Claro que no todo acabó allí. Presta para reaccionar, aprovechando la desazón que produce una derrota, más aún cuando se la considera previamente como triunfo, la campaña de Cristina Kirchner, inmediatamente pergeñó otro relato con el que colocar al Gobierno en la defensiva.
No se trata de minimizar el caso Maldonado. Todo lo contrario desde dos ángulos. El de su aparición y el del necesario diálogo con representantes de la nación Mapuche. 
Sobre lo primero, nadie puede ni debe soslayar la posibilidad de la culpabilidad de quienes actuaron aquel día, así como nadie puede, ni debe soslayar la posibilidad contraria. Sobre lo segundo, es un tema que no figura entre las preocupaciones de los “focus group”, ni entre las prioridades de las encuestas, pero debe ser atendido, aunque más que otros, provenga del pasado.

Consecuencias
Pero la vigencia del relato y sus relatores, y la negativa a dar la batalla cultural, impuso rápidamente una nueva versión con la que trabajar hasta las elecciones de octubre próximo por parte del kirchnerismo. La que queda resumida en el slogan “Macri, basura, vos sos la dictadura”.

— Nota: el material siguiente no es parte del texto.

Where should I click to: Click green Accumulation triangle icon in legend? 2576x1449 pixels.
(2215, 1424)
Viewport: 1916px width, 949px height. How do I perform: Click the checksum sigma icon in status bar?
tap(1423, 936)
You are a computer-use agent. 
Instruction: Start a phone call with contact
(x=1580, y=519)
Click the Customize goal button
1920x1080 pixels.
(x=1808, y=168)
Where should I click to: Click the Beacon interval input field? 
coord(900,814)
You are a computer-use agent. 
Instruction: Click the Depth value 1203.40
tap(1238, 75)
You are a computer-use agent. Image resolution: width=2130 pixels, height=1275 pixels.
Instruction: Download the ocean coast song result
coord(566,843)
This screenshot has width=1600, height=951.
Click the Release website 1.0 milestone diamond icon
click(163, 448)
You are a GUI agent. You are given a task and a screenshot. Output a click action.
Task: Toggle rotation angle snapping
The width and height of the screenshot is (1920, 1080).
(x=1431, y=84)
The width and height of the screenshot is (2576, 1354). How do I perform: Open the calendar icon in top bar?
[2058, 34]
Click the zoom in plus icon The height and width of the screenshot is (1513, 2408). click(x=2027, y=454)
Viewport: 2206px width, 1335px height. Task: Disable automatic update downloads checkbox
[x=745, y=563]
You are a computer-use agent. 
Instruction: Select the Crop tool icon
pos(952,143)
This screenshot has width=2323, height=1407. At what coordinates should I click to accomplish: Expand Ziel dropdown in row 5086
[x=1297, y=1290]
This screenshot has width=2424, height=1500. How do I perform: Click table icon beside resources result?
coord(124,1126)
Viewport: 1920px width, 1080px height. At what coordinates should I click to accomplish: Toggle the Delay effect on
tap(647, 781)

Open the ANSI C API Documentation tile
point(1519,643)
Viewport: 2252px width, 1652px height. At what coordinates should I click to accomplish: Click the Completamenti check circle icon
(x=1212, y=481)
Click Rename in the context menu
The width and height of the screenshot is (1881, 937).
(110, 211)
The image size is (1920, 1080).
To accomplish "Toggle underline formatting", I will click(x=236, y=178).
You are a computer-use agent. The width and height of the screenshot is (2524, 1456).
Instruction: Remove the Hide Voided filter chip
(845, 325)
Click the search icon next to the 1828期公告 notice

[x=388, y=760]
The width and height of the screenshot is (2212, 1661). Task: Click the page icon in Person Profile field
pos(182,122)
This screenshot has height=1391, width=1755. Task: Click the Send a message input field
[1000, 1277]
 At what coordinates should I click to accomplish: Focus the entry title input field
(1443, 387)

Un slogan que, solo en parte, pretende alcanzar vigencia en un resultado electoral. Sí, en cambio, busca fortalecerse en la calle. En ese territorio, donde siempre pretenden dar la disputa los violentos, los que descreen de las instituciones, los que reivindican como gloriosos aquellos años setenta.
No les salió bien en el primer intento. La violencia focalizada de la marcha del 1 de abril no produjo el muerto “necesario” entre los “perejiles” que caminan de buena fe. 
No salió bien porque Patricia Bullrich se mantuvo en sus trece. Porque defendió a la Gendarmería. Pero, por sobre todas las cosas, porque no compró el relato.
Es que aun si algún gendarme o grupo de gendarmes resultase culpable, dicha culpabilidad no proviene ni de un mandato a la fuerza de seguridad por parte del Gobierno nacional, ni de una decisión del Presidente de la República.
Ergo, Bullrich –Patricia- sabe muy bien que no debe ceder y no solo para resultar creíble antes las fuerzas de seguridad. Por eso cuando intentaron condicionarla, amenazó con su renuncia. A ella, al menos de momento, ni el relato antiguo, ni el nuevo –el anti relato- la vencen.
Hoy, y cuando menos hasta el 23 de octubre, la consecuencia de la batalla cultural no dada es la movilización callejera alrededor del “Macri, basura, vos sos la dictadura”. Su amplitud está por verse, pero su riesgo existe y su vigencia probablemente no decaiga.
No obstante, bueno sería que la lección no fuese en vano, aunque más no sea luego del 23 de octubre, cuando el Gobierno cuente con un apoyo mayor y el kirchnerismo compruebe la merma de sus votantes.
Bueno resultaría pues que, con mayor presencia legislativa y con mayor aval ciudadano, el Gobierno intentase separar búsqueda de verdad de relato y que comprenda la necesidad de trabajar sobre bases sólidas.
Vale la pena tenerlo en cuenta porque ya existen voces oficialistas que no ocultan sus deseos de una continuidad de la vigencia de Cristina Kirchner para “facilitar” un triunfo “re eleccionista” en las presidenciales del 2019.
Son esos que dicen que “el negocio” es vencer a la Kirchner, en la provincia de Buenos Aires, por solo uno o, a lo sumo, dos puntos para que ella intente ser candidata en el 2019.
Habrá que contestarles que si el Gobierno pretende reelegir, deberá hacer algo más que mantener en pie un “sparring” que tambalea. Habrá que recordarles que allí sí, hará falta concretar realizaciones medibles en resultados
Que, en definitiva, no solo la política guarda y guardará vigencia, sino que además es un film que se desarrolla en el tiempo y no una foto que captura un momento, y mucho menos una selfie, donde las poses suplantan la realidad, tal y como creen algunos de los gurúes de turno.